• _Challenge_:
Render the lines of the records as a Markdown table with the columns Row and Line, starting at the line that contains "Output the [X, Y]" and ending at the line that contains "affix [446, 634]", with both ends included. Number each line in Row, skip blank lines, and leave the pictures out.

• _Stored rows_:
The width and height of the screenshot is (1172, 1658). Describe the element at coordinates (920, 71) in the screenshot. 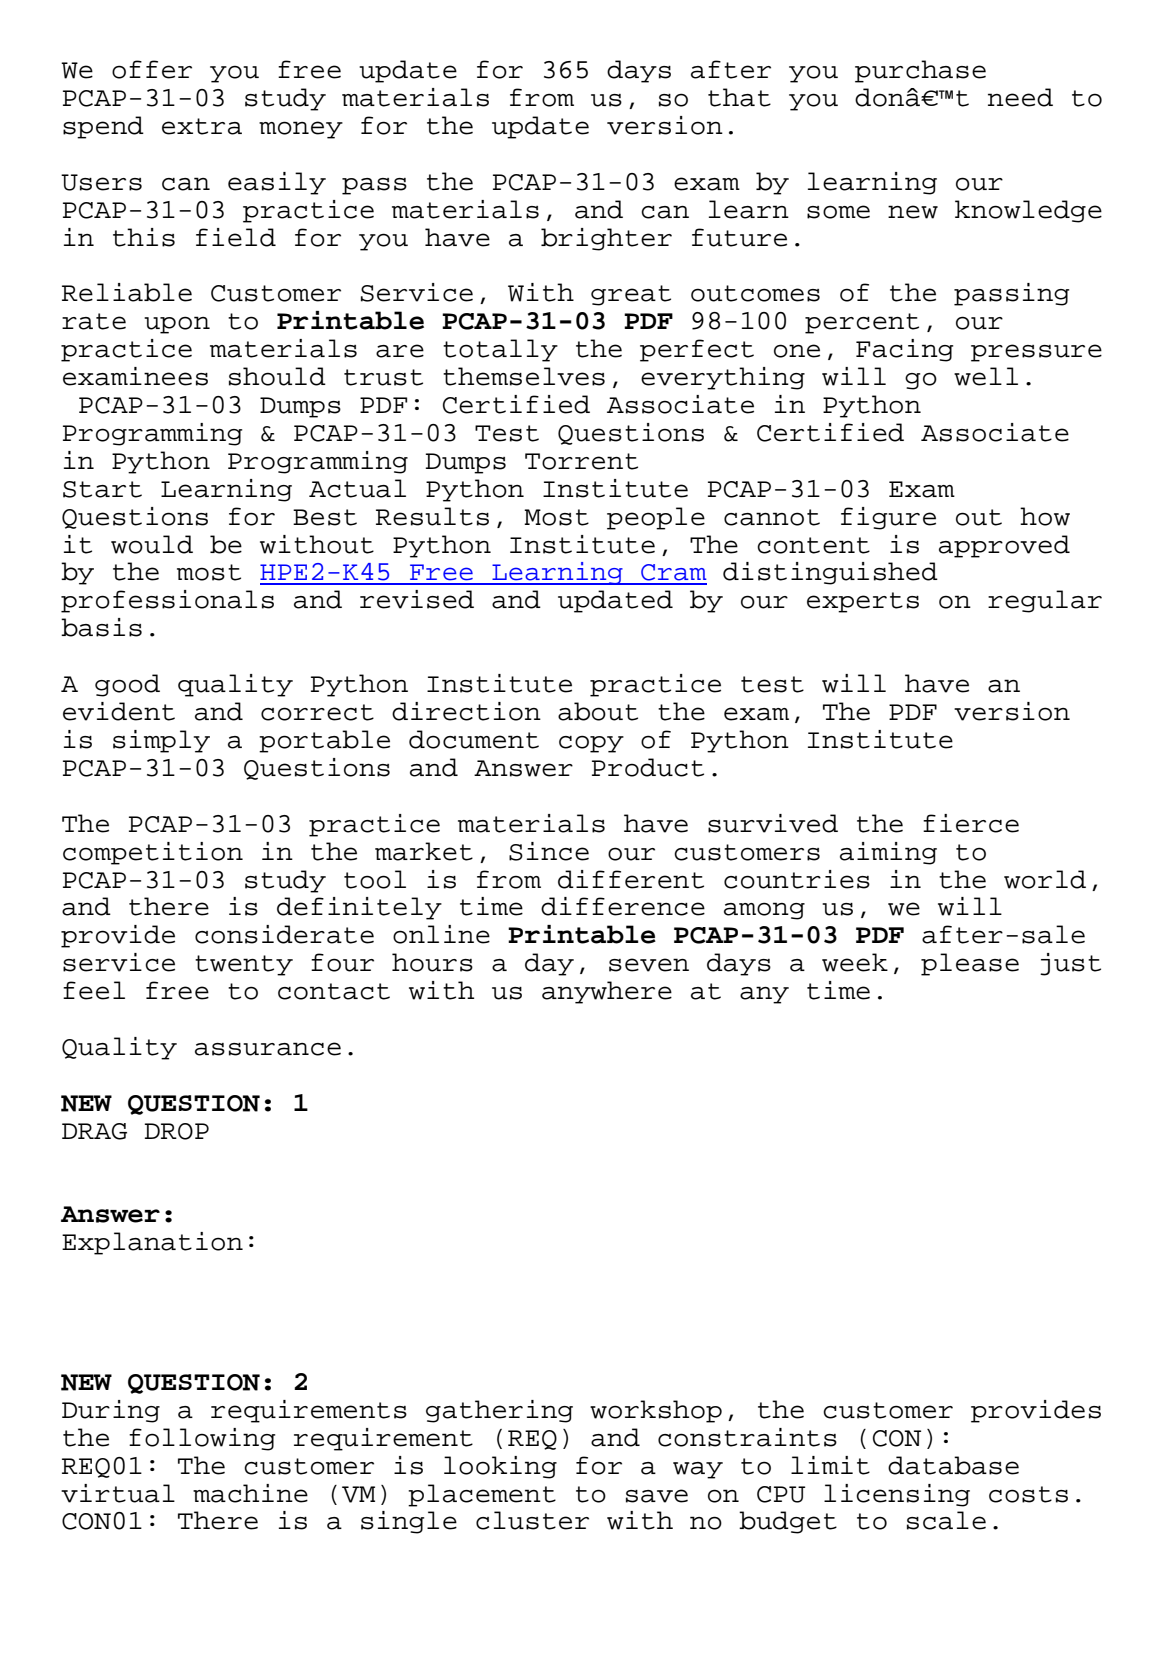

==

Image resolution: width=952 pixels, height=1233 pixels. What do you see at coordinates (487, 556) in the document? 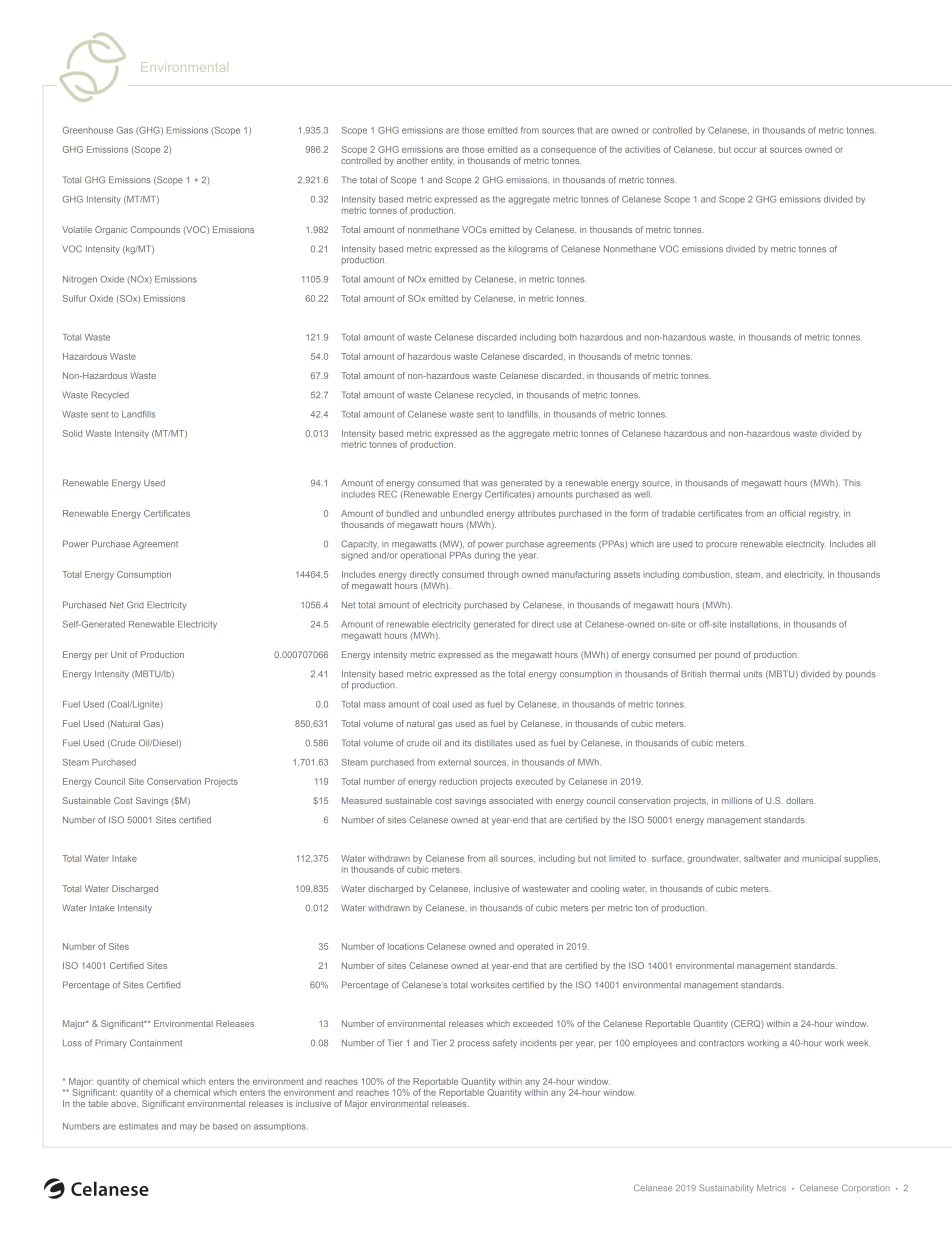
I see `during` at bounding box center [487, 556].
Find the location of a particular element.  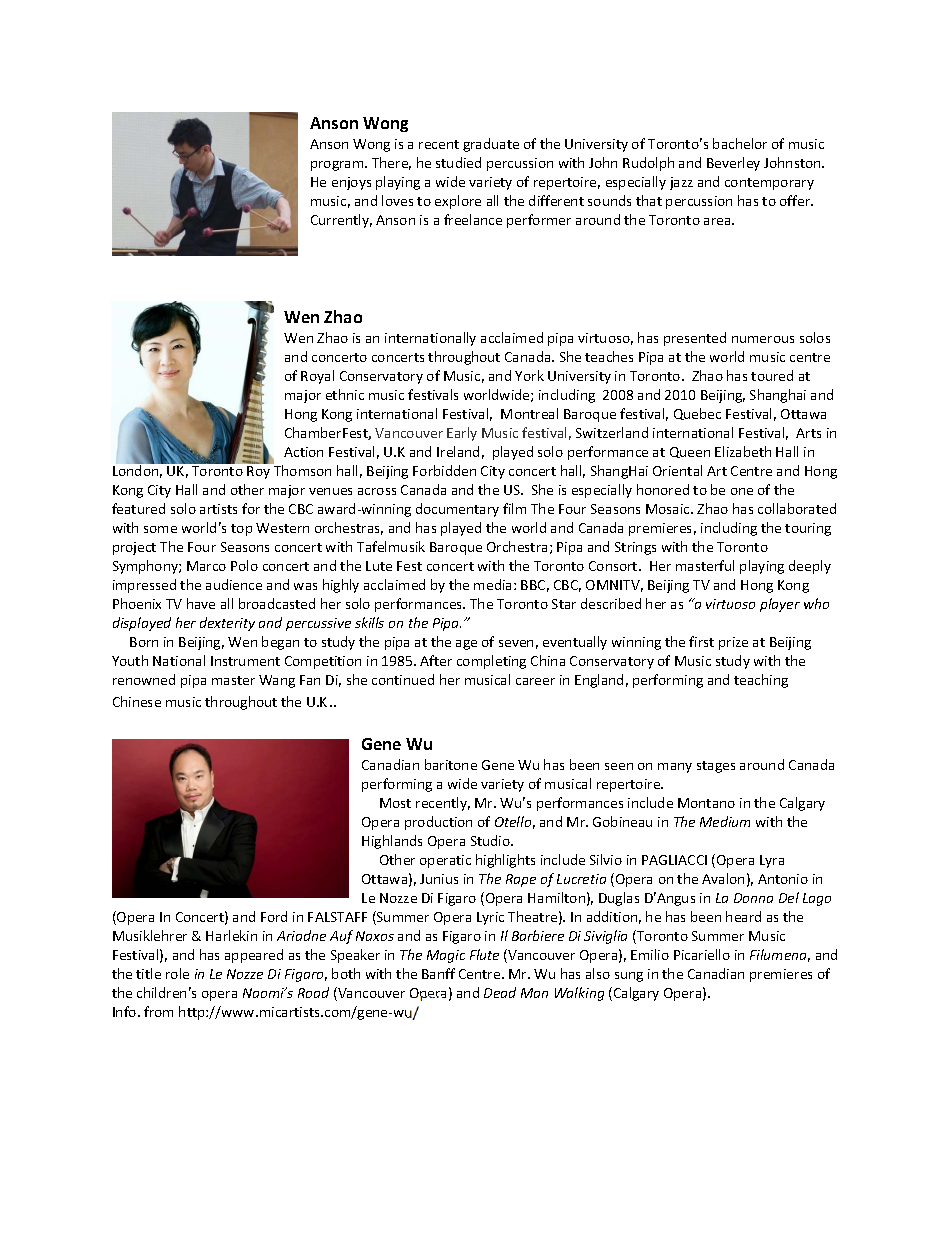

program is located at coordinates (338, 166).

...

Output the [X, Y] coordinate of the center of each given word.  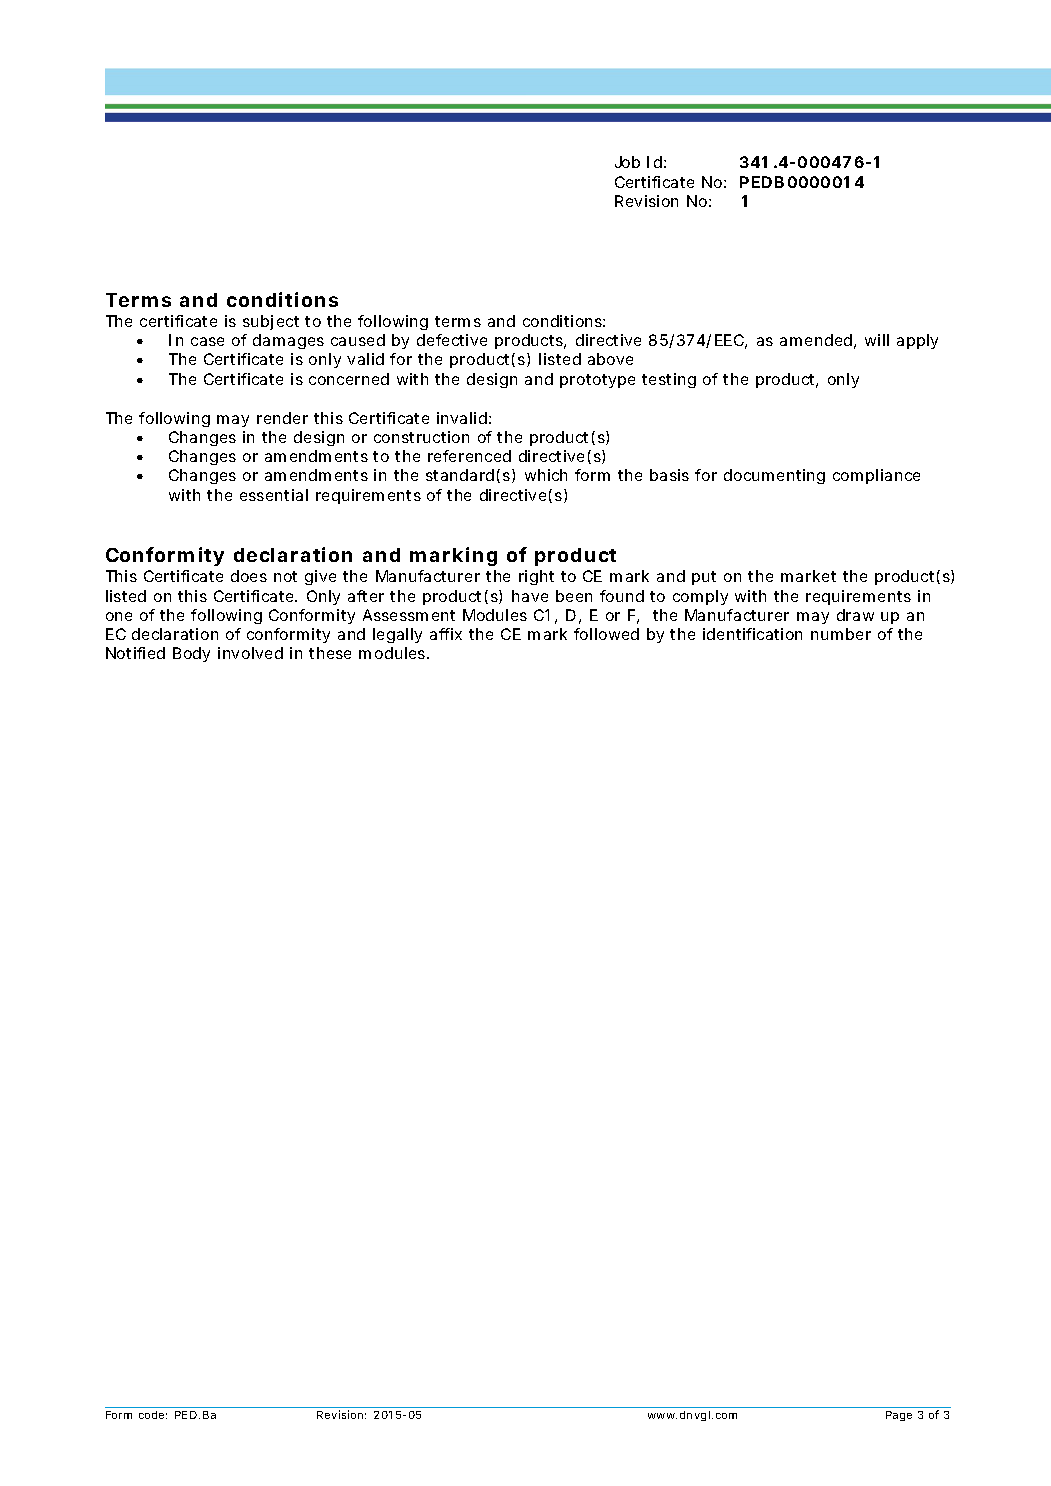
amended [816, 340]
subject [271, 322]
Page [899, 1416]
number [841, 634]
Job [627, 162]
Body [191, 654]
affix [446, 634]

• _Written answer_:
| Row | Line |
|---|---|
| 1 | Output the [X, Y] coordinate of the center of each given word.   |
| 2 | amended [816, 340] |
| 3 | subject [271, 322] |
| 4 | Page [899, 1416] |
| 5 | number [841, 634] |
| 6 | Job [627, 162] |
| 7 | Body [191, 654] |
| 8 | affix [446, 634] |